> In the fall of 2016, we were dealing with hundreds of thousands of MySQL queri...

> In the fall of 2016, we were dealing with hundreds of thousands of MySQL queries per second and thousands of sharded MySQL hosts in production.

> Today, we serve 2.3 million QPS at peak. 2M of those queries are reads and 300K are writes.

I think the "today" QPS numbers are still doable with a properly tuned single-writer galera cluster running on machines with TBs of memory. Of course, with Slack workload, there would be too much historical data to fit into a single host, so I can see the reasons to shard into multiple clusters/hosts.

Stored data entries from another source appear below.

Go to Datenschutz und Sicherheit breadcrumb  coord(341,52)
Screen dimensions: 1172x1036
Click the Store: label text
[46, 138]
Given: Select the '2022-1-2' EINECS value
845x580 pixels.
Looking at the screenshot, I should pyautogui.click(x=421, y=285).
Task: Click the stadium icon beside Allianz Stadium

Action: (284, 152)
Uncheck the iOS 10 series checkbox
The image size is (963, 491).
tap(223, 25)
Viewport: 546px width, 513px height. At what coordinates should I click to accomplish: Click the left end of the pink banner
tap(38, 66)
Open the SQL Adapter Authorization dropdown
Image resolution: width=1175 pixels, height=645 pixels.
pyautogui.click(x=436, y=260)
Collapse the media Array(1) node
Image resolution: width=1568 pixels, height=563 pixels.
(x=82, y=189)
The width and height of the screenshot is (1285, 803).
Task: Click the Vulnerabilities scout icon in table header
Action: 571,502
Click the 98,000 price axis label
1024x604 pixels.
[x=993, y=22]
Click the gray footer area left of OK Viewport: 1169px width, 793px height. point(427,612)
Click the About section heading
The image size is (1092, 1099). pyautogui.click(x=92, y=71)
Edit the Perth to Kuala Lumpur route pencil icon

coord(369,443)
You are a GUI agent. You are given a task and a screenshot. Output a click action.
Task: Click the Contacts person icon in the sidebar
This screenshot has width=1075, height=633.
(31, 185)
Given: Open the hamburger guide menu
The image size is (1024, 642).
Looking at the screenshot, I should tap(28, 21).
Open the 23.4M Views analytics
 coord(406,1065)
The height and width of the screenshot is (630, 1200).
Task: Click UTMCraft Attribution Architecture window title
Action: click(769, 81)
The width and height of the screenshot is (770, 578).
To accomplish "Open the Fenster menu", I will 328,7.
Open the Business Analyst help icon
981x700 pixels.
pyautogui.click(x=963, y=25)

Still, the numbers seem a little off. Let's say back in fall 2016 there were already 200K write QPS at peak, with 200 sharded hosts accepting write. That's just 1K write QPS at peak per host on average, and let's say 20K write QPS at peak for a particularly hot shard. What could be the bottleneck? Replication lag? Data size? I don't think any of the articles from Slack has talked about this.

What Vitess provides is invaluable, especially the very solid implementation of secondary index. But sometimes I feel like it is being used/advocated as a sledgehammer ("just keep sharding") without looking at what could be done better at the lower MySQL/InnODB level, in exchange for a much more costly cloud bill.